Stormont’s sex buyer laws came into force five months ago causing a 204 per cent rise in online prostitution in the Republic, according to the figures.
The Stormont Assembly passed the Human Trafficking and Exploitation Bill in June, which included a clause making paying for sex a criminal offence.
This move, which is set to be copied in Ireland, was made despite a ruling from Amnesty International to: “adopt a policy that seeks attainment of the highest possible protection of the human rights of sex workers, through measures that include the decriminalisation of sex work”.
The Immigrant Council of Ireland found that online prostitution is now clustering along the M1 out of Northern Ireland, with 29 women profiled in Co Louth compared to two in Down and three in Armagh.

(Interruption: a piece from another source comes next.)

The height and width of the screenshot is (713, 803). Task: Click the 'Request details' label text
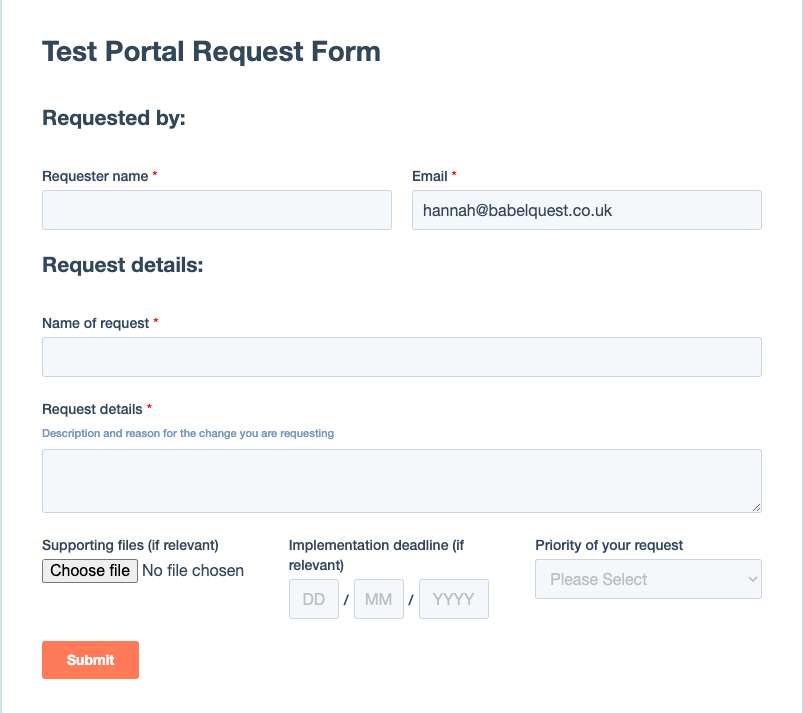click(92, 409)
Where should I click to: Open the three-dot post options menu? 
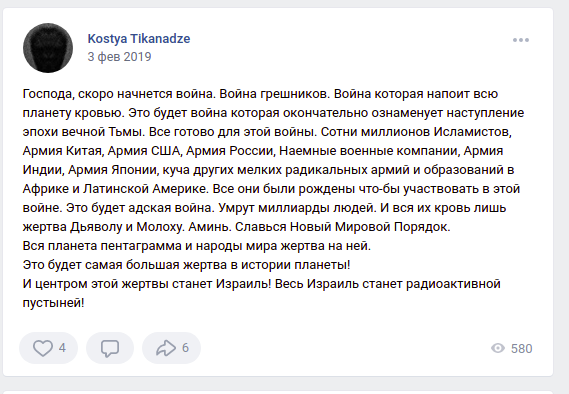point(521,40)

Today police in Northern Ireland made their first arrest under the new offence of paying for sex.
Police Service of Northern Ireland (PSNI) Chief Constable George Hamilton said a man had been detained during a raid on a suspected brothel.
He gave only brief details of the arrest, which happened last month, as he addressed members of his oversight body - the Northern Ireland Policing Board - in Belfast on Thursday.

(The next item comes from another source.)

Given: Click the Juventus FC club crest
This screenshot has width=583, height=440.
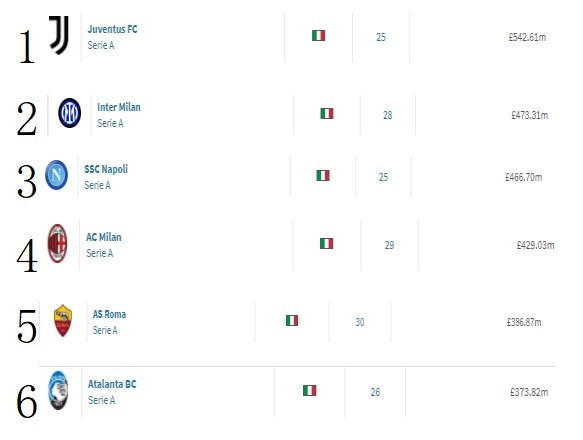Looking at the screenshot, I should 59,35.
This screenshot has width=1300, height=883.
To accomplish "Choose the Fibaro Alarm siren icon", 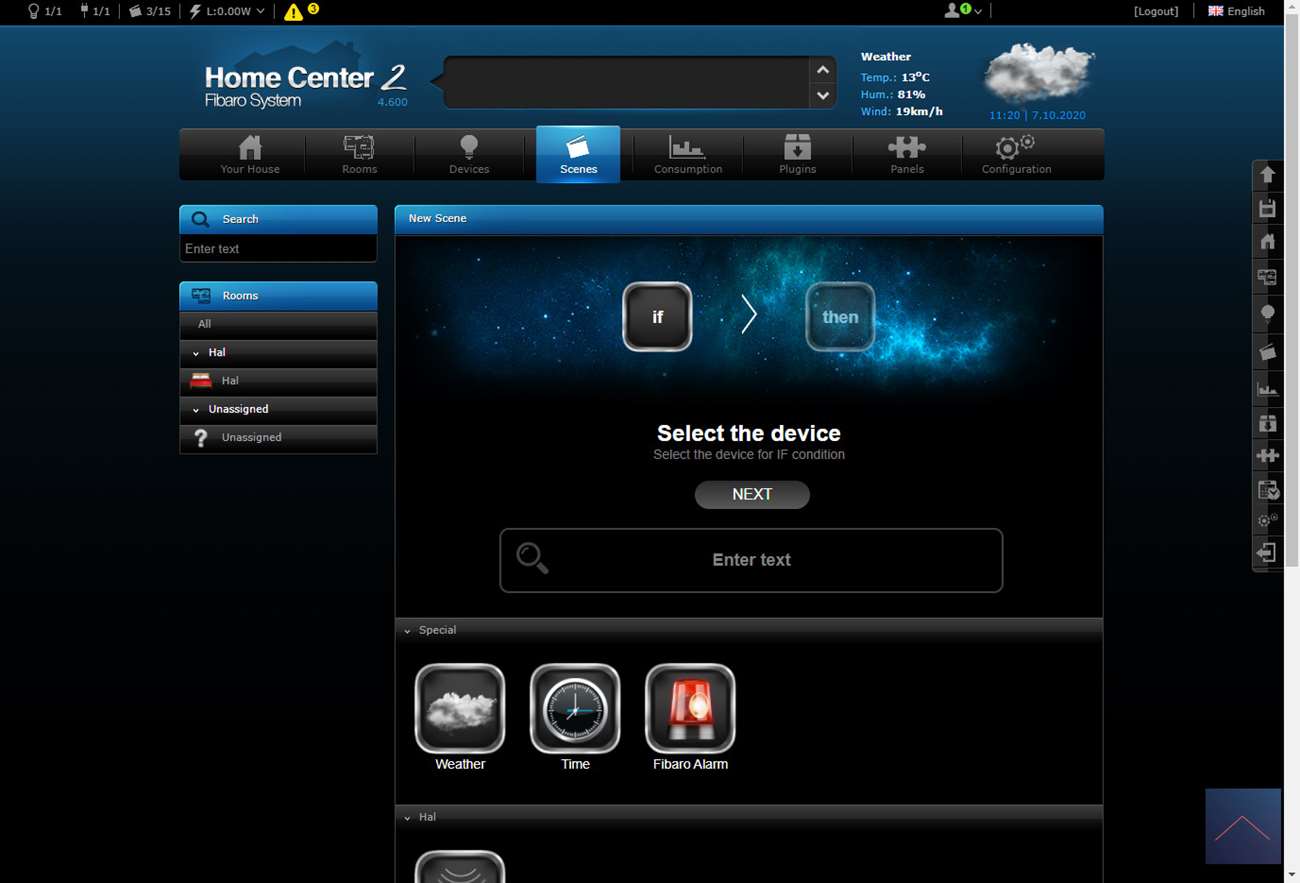I will (x=690, y=708).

Earlier this year feminist sex worker and Sex Workers Alliance member Catriona wrote about her fears about the upcoming bill in Ireland, in The Journal.ie
“The proposed bill terrifies me as a sex worker, as it ignores evidence that criminalisation doesn’t work and, more importantly, ignores our voices.
“Sex workers’ voices often get drowned out by NGOs, because in their eyes we are not representative. According to research done by Queen’s University on prostitution in Northern Ireland, however, 98% of sex workers didn’t want to see the introduction of legislation criminalising sex there. If that’s not representative, then I’m not sure what is.

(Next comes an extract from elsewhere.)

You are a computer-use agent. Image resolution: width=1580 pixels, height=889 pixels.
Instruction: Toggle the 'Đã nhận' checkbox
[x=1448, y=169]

“Worst of all, sex workers experience worse work conditions and feel more stigmatised as a result of criminalisation.”
The new legislation, which will criminalise the purchase of sex, has been described as a “huge step backwards” and likened to Ireland’s controversial blasphemy laws, which were enacted in 2009.
The new bill will also reform the law on incest as well as strengthening the law in relation to child pornography and grooming children for sex.